┏━━

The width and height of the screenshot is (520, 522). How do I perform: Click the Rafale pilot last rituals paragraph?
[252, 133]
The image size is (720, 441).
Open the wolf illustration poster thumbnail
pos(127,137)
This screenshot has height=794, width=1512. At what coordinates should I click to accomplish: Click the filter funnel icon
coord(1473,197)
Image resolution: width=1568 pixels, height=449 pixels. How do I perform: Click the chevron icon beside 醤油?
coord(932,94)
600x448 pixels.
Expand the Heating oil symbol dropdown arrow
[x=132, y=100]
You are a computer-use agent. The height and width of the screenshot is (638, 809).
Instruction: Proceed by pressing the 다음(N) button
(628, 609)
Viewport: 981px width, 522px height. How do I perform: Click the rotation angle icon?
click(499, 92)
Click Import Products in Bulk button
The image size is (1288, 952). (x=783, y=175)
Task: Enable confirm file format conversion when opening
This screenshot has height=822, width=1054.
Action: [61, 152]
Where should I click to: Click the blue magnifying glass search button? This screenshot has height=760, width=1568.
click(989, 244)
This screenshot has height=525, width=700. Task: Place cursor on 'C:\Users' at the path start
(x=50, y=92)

┗━━

Prompt
Rename "screenshot" to "capture" throughout all the records above. Reproduce every line with no other changes.

Exercise output
The width and height of the capture is (520, 522). How do I perform: Click the Rafale pilot last rituals paragraph?
[252, 133]
The image size is (720, 441).
Open the wolf illustration poster thumbnail
pos(127,137)
This capture has height=794, width=1512. At what coordinates should I click to accomplish: Click the filter funnel icon
coord(1473,197)
Image resolution: width=1568 pixels, height=449 pixels. How do I perform: Click the chevron icon beside 醤油?
coord(932,94)
600x448 pixels.
Expand the Heating oil symbol dropdown arrow
[x=132, y=100]
You are a computer-use agent. The height and width of the capture is (638, 809).
Instruction: Proceed by pressing the 다음(N) button
(628, 609)
Viewport: 981px width, 522px height. How do I perform: Click the rotation angle icon?
click(499, 92)
Click Import Products in Bulk button
The image size is (1288, 952). (x=783, y=175)
Task: Enable confirm file format conversion when opening
This capture has height=822, width=1054.
Action: [61, 152]
Where should I click to: Click the blue magnifying glass search button? This capture has height=760, width=1568.
click(989, 244)
This capture has height=525, width=700. Task: Place cursor on 'C:\Users' at the path start
(x=50, y=92)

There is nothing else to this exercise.